James Park, CEO of Lotte Biologics, also stated, "Lotte Biologics will expand contract manufacturing orders with a dual engine strategy focusing on antibody pharmaceuticals and antibody-drug conjugates (ADCs)."
President Park explained, "Developing treatments for Alzheimer's disease and Parkinson's disease is not easy, but securing contracts could lead to significant profits in this field," adding, "Due to the nature of brain disease medications, large doses (with 1 dose being the amount for a single administration) are required, so we can expect large-scale production orders when securing contract manufacturing."
Currently, the approved Alzheimer's disease drugs launched by the U.S. Food and Drug Administration (FDA) are Leqembi (generic name: lecanemab), developed by Japan’s Eisai and the U.S. company Biogen, and Donanemab (brand name: Eli Lilly), both of which are monospecific antibody medications focused on removing amyloid beta. Amyloid beta is originally meant to protect nerve cells, but if it leaks outside of brain cells and aggregates, it actually destroys nerve cells.
However, existing treatments have side effects such as brain swelling and bleeding, and can only be applied restrictively to early-stage Alzheimer's patients. Additionally, both drugs have a limitation in that the quantity that can pass through the blood-brain barrier is low, so their effectiveness is not significant.
The National Institute for Health and Care Excellence (NICE) in the UK announced guidelines on the 19th (local time) stating that it "does not recommend the use of these treatments within the National Health Service (NHS)." The reason was that the treatment effects were not sufficient to justify the expenses that the NHS would incur.
To overcome these limitations, big pharma companies have turned to developing bispecific antibody treatments. Bispecific antibodies can recognize two different antigens simultaneously and have higher therapeutic effects than monospecific antibodies, which can only bind to one antigen.
In particular, bispecific antibody treatments are being developed by utilizing the principle of passing through the blood-brain barrier. The blood-brain barrier serves as a protective shield that blocks harmful substances and factors from entering the brain, but it is considered a major obstacle in developing treatments for degenerative brain diseases.

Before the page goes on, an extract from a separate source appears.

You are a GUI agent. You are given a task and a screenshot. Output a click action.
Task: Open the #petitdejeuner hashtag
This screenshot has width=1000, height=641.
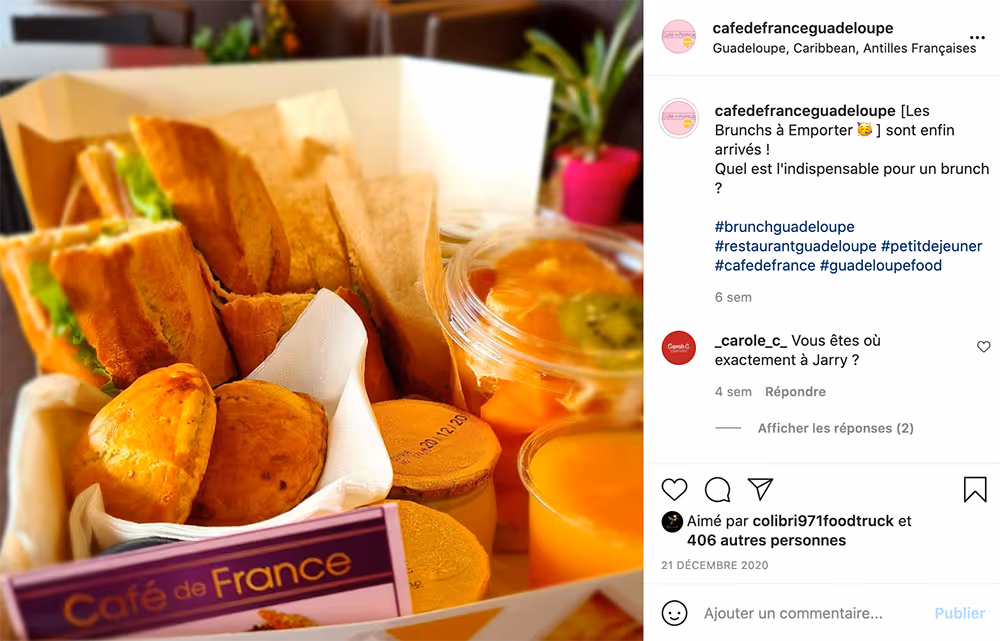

The Alzheimer's disease treatment candidate, Troncinemab, which is being developed by the Swiss pharmaceutical company Roche, has improved the permeability of the blood-brain barrier by attaching to other substances. In April, British GlaxoSmithKline (GSK) acquired the ‘Grabody-B’ technology for bispecific antibody-based blood-brain barrier penetration from the domestic company ABL Bio. French Sanofi is also developing the bispecific antibody treatment candidate ABL301, which it acquired from ABL Bio in 2022.